EXERCISE: Nothing in the records may be altered; repeat them exactly.

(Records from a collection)
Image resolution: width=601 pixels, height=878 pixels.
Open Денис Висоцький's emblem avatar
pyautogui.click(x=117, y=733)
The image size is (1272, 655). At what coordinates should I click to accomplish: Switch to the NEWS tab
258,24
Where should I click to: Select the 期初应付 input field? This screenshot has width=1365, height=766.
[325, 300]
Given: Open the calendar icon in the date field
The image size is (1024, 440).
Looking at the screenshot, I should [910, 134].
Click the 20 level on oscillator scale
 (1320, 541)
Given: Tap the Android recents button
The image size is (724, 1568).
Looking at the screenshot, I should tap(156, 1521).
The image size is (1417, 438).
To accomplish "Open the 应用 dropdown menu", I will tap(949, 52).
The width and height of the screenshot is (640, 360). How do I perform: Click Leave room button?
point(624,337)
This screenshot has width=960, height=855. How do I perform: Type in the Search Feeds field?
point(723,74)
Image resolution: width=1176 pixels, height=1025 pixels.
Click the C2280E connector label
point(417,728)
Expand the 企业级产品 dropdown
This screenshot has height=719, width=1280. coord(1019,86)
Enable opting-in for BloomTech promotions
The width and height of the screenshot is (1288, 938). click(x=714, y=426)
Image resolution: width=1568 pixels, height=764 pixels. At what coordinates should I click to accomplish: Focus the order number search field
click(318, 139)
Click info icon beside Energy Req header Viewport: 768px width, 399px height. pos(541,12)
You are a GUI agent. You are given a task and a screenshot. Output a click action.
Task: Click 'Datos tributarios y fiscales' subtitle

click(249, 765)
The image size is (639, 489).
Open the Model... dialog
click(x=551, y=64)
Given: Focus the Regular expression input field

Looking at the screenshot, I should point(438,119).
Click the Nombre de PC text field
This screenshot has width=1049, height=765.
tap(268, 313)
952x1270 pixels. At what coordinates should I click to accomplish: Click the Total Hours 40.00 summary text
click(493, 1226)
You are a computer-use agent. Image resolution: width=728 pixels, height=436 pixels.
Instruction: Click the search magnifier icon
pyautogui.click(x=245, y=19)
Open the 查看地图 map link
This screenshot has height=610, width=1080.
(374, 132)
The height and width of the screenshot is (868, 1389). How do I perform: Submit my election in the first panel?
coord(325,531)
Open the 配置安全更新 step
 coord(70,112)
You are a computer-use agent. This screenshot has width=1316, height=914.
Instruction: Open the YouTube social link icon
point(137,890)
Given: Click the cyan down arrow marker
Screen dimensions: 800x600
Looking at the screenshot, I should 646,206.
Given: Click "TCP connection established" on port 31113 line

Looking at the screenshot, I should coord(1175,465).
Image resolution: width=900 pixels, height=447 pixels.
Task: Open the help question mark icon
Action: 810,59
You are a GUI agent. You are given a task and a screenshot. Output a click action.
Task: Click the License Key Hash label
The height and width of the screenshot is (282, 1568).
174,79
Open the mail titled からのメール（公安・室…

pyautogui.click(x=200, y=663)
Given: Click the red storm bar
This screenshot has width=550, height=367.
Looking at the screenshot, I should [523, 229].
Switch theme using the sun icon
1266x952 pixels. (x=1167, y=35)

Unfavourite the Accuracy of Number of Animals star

ANSWER SPACE:
Image resolution: width=601 pixels, height=878 pixels.
Open Денис Висоцький's emblem avatar
pyautogui.click(x=117, y=733)
The image size is (1272, 655). At what coordinates should I click to accomplish: Switch to the NEWS tab
258,24
Where should I click to: Select the 期初应付 input field? This screenshot has width=1365, height=766.
[325, 300]
Given: Open the calendar icon in the date field
The image size is (1024, 440).
Looking at the screenshot, I should [910, 134].
Click the 20 level on oscillator scale
 (1320, 541)
Given: Tap the Android recents button
The image size is (724, 1568).
Looking at the screenshot, I should tap(156, 1521).
The image size is (1417, 438).
To accomplish "Open the 应用 dropdown menu", I will tap(949, 52).
The width and height of the screenshot is (640, 360). How do I perform: Click Leave room button?
point(624,337)
This screenshot has width=960, height=855. How do I perform: Type in the Search Feeds field?
point(723,74)
Image resolution: width=1176 pixels, height=1025 pixels.
Click the C2280E connector label
point(417,728)
Expand the 企业级产品 dropdown
This screenshot has height=719, width=1280. coord(1019,86)
Enable opting-in for BloomTech promotions
The width and height of the screenshot is (1288, 938). click(x=714, y=426)
Image resolution: width=1568 pixels, height=764 pixels. At what coordinates should I click to accomplish: Focus the order number search field
click(318, 139)
Click info icon beside Energy Req header Viewport: 768px width, 399px height. pos(541,12)
You are a GUI agent. You are given a task and a screenshot. Output a click action.
Task: Click 'Datos tributarios y fiscales' subtitle

click(249, 765)
The image size is (639, 489).
Open the Model... dialog
click(x=551, y=64)
Given: Focus the Regular expression input field

Looking at the screenshot, I should point(438,119).
Click the Nombre de PC text field
This screenshot has width=1049, height=765.
tap(268, 313)
952x1270 pixels. At what coordinates should I click to accomplish: Click the Total Hours 40.00 summary text
click(493, 1226)
You are a computer-use agent. Image resolution: width=728 pixels, height=436 pixels.
Instruction: Click the search magnifier icon
pyautogui.click(x=245, y=19)
Open the 查看地图 map link
This screenshot has height=610, width=1080.
(374, 132)
The height and width of the screenshot is (868, 1389). How do I perform: Submit my election in the first panel?
coord(325,531)
Open the 配置安全更新 step
 coord(70,112)
You are a computer-use agent. This screenshot has width=1316, height=914.
Instruction: Open the YouTube social link icon
point(137,890)
Given: Click the cyan down arrow marker
Screen dimensions: 800x600
Looking at the screenshot, I should 646,206.
Given: Click "TCP connection established" on port 31113 line

Looking at the screenshot, I should coord(1175,465).
Image resolution: width=900 pixels, height=447 pixels.
Task: Open the help question mark icon
Action: 810,59
You are a GUI agent. You are given a task and a screenshot. Output a click action.
Task: Click the License Key Hash label
The height and width of the screenshot is (282, 1568).
174,79
Open the mail titled からのメール（公安・室…

pyautogui.click(x=200, y=663)
Given: Click the red storm bar
This screenshot has width=550, height=367.
Looking at the screenshot, I should [523, 229].
Switch theme using the sun icon
1266x952 pixels. (x=1167, y=35)

Unfavourite the Accuracy of Number of Animals star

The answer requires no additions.